__THE DATA__
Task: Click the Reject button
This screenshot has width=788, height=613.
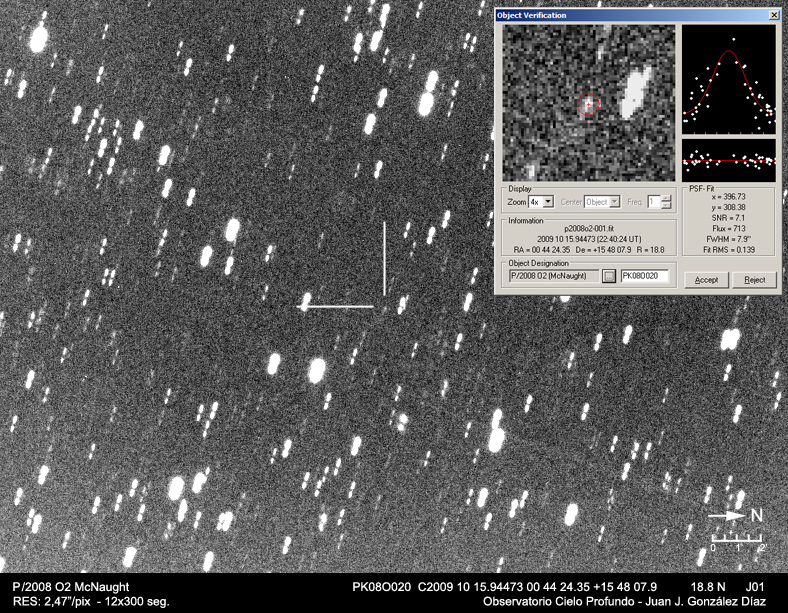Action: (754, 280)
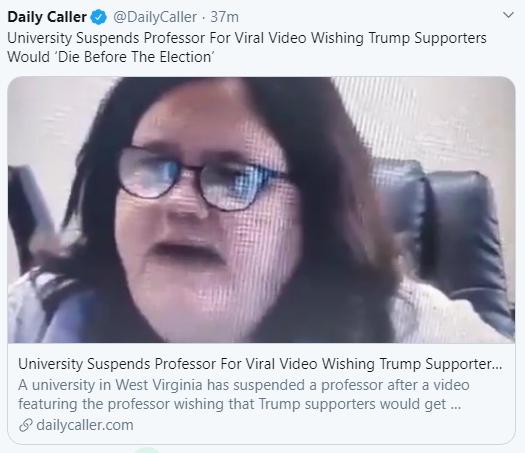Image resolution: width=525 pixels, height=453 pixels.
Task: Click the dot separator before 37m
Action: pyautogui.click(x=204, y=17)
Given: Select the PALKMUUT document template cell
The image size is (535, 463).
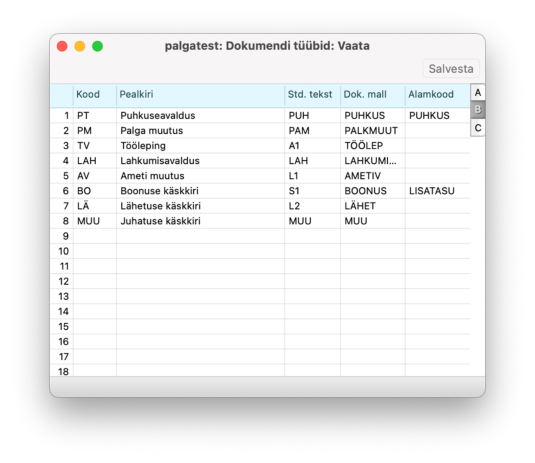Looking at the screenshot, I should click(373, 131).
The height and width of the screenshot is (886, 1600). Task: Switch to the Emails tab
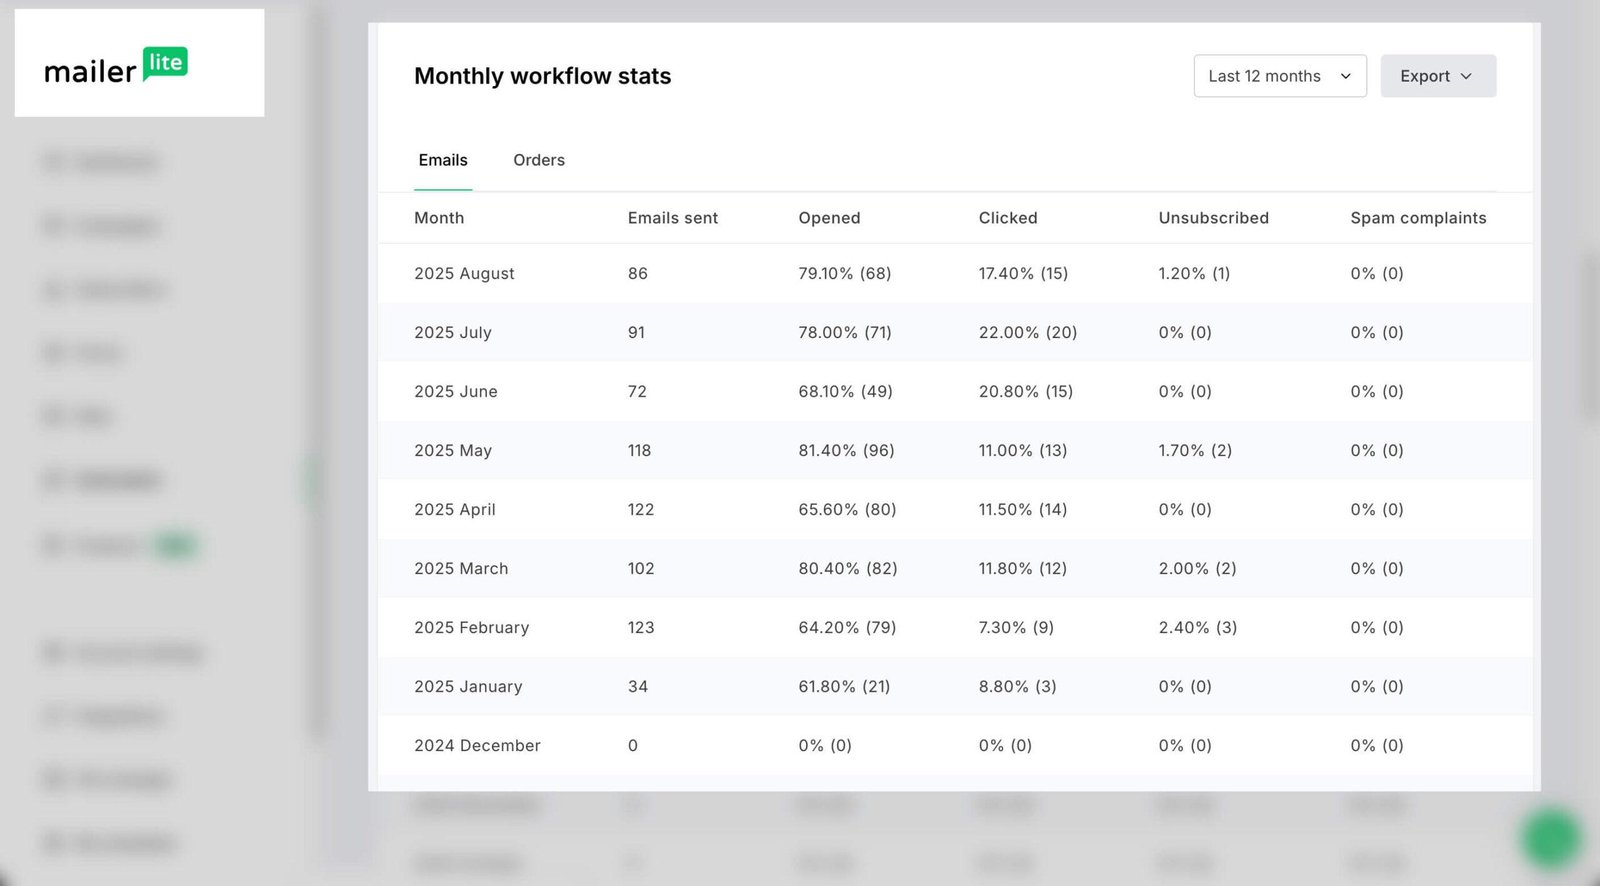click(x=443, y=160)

__EXERCISE AIM__
In the copy you write, the data above must appear exactly, with no pictures.

__TASK ANSWER__
Task: Click the Reject button
This screenshot has width=788, height=613.
Action: (754, 280)
Image resolution: width=525 pixels, height=453 pixels.
Task: Click the dot separator before 37m
Action: pyautogui.click(x=204, y=17)
Given: Select the PALKMUUT document template cell
The image size is (535, 463).
Looking at the screenshot, I should click(373, 131).
The height and width of the screenshot is (886, 1600). Task: Switch to the Emails tab
click(x=443, y=160)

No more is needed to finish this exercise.